■ DOCUMENT TEXT ■
::::::::

SEC. 602. DELAY IN APPLICATION OF WORLDWIDE ALLOCATION OF INTEREST.

    (a) In General.--Paragraph (6) of section 864(f), as amended by the 
Housing Assistance Tax Act of 2008, is amended by striking ``December 
31, 2010'' and inserting ``December 31, 2018''.
    (b) Conforming Amendment.--Paragraph (5)(D) of section 864(f) is 
amended by striking ``December 31, 2008'' and inserting ``December 31, 
2018''.
    (c) Effective Date.--The amendments made by this section shall 
apply to taxable years beginning after December 31, 2008.

SEC. 603. BROKER REPORTING OF CUSTOMER'S BASIS IN SECURITIES 
              TRANSACTIONS.

    (a) In General.--
            (1) Broker reporting for securities transactions.--Section 
        6045 is amended by adding at the end the following new 
        subsection:
    ``(g) Additional Information Required in the Case of Securities 
Transactions, etc.--
            ``(1) In general.--If a broker is otherwise required to 
        make a return under subsection (a) with respect to the gross 
        proceeds of the sale of a covered security, the broker shall 
        include in such return the information described in paragraph 
        (2).
            ``(2) Additional information required.--
                    ``(A) In general.--The information required under 
                paragraph (1) to be shown on a return with respect to a 
                covered security of a customer shall include the 
                customer's adjusted basis in such security and whether 
                any gain or loss with respect to such security is long-
                term or short-term (within the meaning of section 
                1222).
                    ``(B) Determination of adjusted basis.--For 
                purposes of subparagraph (A)--
                            ``(i) In general.--The customer's adjusted 
                        basis shall be determined--
                                    ``(I) in the case of any security 
                                (other than any stock for which an 
                                average basis method is permissible 
                                under section 1012), in accordance with 
                                the first-in first-out method unless 
                                the customer notifies the broker by 
                                means of making an adequate 
                                identification of the stock sold or 
                                transferred, and
                                    ``(II) in the case of any stock for 
                                which an average basis method is 
                                permissible under section 1012, in 
                                accordance with the broker's default 
                                method unless the customer notifies the 
                                broker that he elects another 
                                acceptable method under section 1012 
                                with respect to the account in which 
                                such stock is held.
                            ``(ii) Exception for wash sales.--Except as 
                        otherwise provided by the Secretary, the 
                        customer's adjusted basis shall be determined 
                        without regard to section 1091 (relating to 
                        loss from wash sales of stock or securities)

::::::::

■ DATA SHOWN ■

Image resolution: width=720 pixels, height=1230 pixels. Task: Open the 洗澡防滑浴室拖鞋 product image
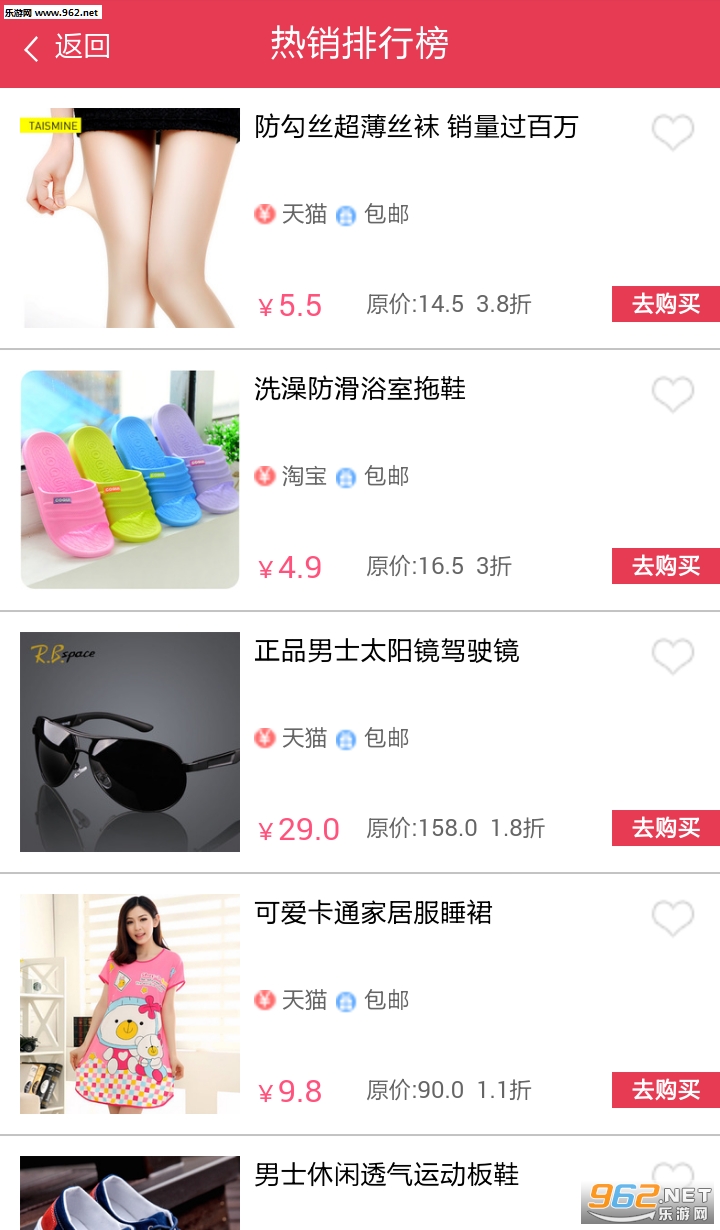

::::::::

■ WHAT YOU ARE ASKED TO DO ■
In one to three sentences, explain what requires a broker, under the statutory text, to report a customer's adjusted basis and whether the gain or loss is long-term or short-term. The listing is separate material that has no connection to the statutory text.

■ EXERCISE ANSWER ■
A broker must report this information when it is otherwise required under subsection (a) of section 6045 to make a return for the gross proceeds of the sale of a covered security. That return must then show the customer's adjusted basis in the security and whether any gain or loss is long-term or short-term within the meaning of section 1222.